The Edinburgh Dead - Brian Ruckley [66]
By such small, insistent statements, the world demanded his attention. The hallucinations of his sleeping mind retreated. In their wake they left only a dull fretwork of pain deep in his left forearm: a stubborn memento of his thrashing about. He dispelled it by making a fist, then flexing his fingers, grinding the thumb of his stronger right hand into the palm of his left.

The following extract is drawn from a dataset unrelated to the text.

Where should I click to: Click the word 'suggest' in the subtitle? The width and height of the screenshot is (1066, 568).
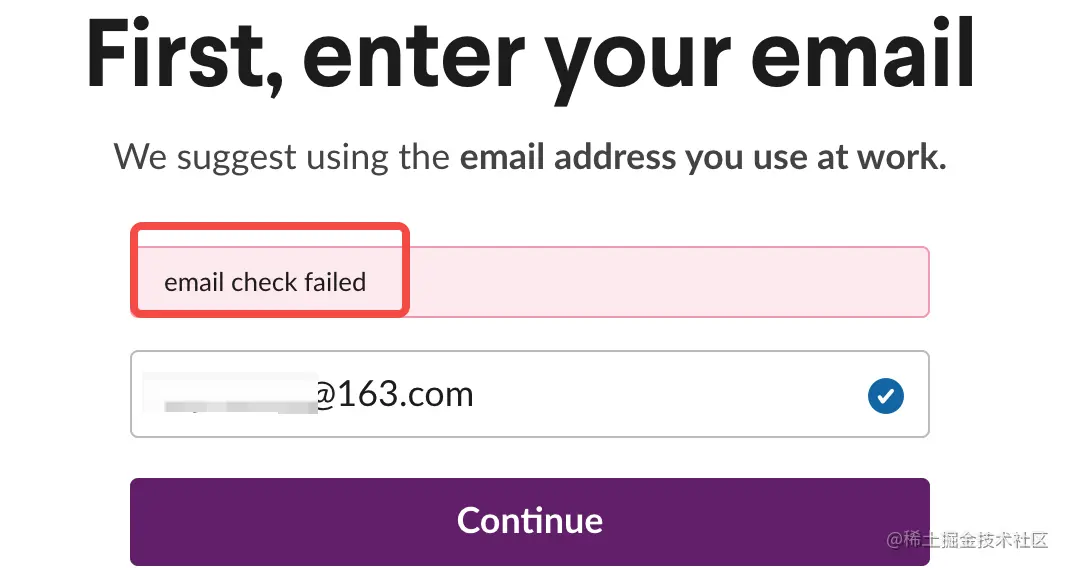[237, 159]
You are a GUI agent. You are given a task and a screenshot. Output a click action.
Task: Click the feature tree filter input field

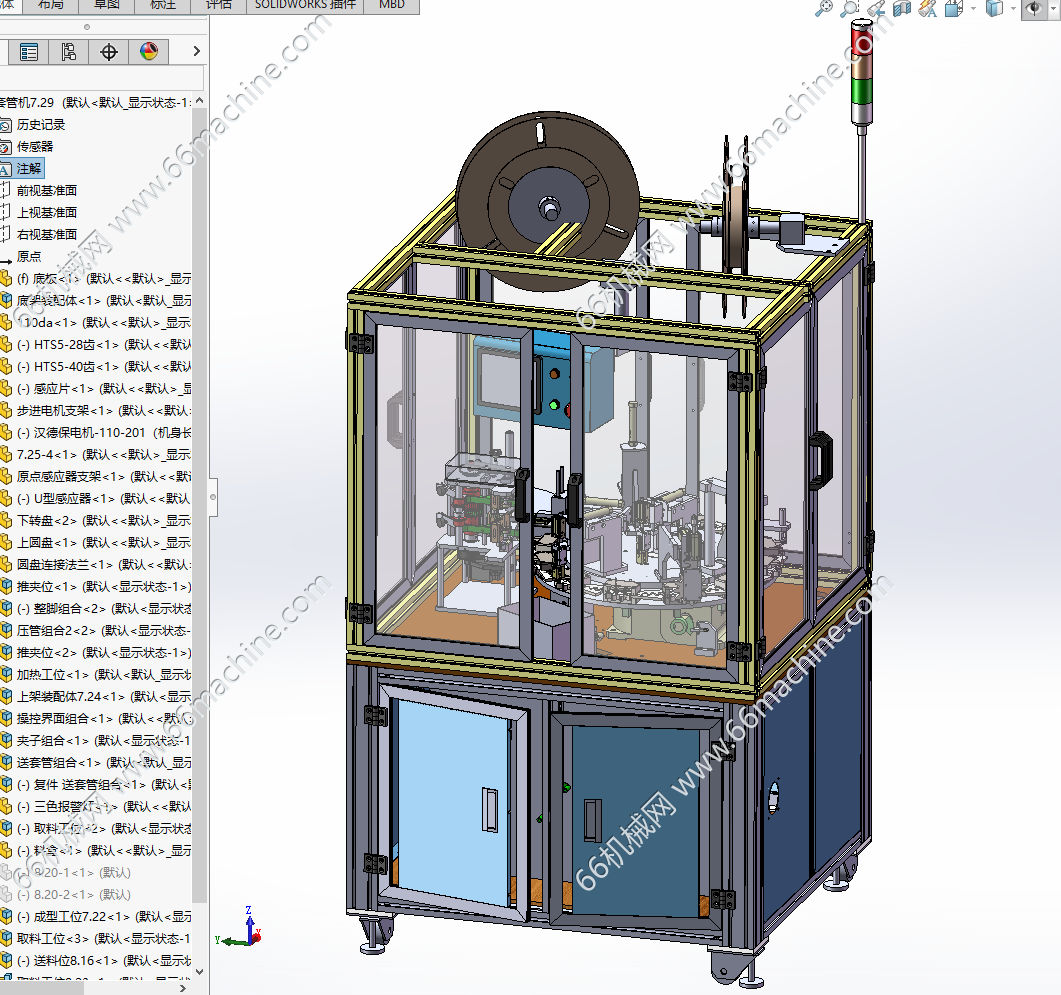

Still wrapped in a thick, heavy woollen blanket, he sat on the edge of the bed and hooked out the pisspot from beneath it with his foot. While he urinated, his gaze drifted over the loaded French pistol he now kept at the side of his bed, and to the heavy bar he had fixed rather crudely across the door to his apartment. A man who felt in need of such fortifications in his own home could hardly be expected to sleep well, he supposed.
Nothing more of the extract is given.